┏━━
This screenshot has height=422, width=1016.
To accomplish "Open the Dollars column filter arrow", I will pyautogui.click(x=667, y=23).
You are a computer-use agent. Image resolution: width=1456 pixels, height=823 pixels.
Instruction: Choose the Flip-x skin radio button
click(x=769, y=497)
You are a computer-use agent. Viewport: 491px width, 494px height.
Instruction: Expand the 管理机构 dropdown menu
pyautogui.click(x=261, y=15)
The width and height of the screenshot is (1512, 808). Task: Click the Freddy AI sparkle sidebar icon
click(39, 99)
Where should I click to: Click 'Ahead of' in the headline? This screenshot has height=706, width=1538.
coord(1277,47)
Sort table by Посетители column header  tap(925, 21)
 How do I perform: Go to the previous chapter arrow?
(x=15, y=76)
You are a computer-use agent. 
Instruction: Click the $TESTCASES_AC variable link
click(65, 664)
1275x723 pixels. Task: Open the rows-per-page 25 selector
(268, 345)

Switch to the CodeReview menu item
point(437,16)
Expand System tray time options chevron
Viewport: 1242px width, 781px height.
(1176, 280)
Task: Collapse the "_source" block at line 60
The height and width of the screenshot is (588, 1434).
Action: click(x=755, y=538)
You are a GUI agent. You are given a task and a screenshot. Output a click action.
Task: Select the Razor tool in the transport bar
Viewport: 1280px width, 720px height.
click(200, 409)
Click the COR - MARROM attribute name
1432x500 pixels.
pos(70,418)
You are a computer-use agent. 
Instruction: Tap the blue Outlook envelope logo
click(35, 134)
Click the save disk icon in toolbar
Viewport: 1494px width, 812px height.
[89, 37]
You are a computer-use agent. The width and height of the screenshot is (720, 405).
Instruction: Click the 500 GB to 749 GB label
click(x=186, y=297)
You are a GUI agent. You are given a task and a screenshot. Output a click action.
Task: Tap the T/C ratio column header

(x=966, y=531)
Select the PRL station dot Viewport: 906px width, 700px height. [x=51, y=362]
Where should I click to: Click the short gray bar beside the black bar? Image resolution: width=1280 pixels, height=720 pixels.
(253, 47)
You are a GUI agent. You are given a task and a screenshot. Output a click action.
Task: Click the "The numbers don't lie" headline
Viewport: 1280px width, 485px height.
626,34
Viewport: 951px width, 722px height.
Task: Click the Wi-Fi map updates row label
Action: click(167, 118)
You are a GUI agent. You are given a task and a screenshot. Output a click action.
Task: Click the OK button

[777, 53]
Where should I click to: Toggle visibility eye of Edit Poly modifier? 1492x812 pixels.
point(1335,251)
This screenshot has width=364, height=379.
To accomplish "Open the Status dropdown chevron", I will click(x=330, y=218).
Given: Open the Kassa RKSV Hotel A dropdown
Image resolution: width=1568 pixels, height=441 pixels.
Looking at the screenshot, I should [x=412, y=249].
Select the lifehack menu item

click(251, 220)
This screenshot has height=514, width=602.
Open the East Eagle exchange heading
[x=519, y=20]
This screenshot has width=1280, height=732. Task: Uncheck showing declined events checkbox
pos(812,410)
┗━━
▶ PROBLEM DESCRIPTION
Wherever the string "will" turns up in the material, copy the whole line.

▶ EXERCISE SOLUTION
To accomplish "Open the Dollars column filter arrow", I will pyautogui.click(x=667, y=23).
To accomplish "Open the Status dropdown chevron", I will click(x=330, y=218).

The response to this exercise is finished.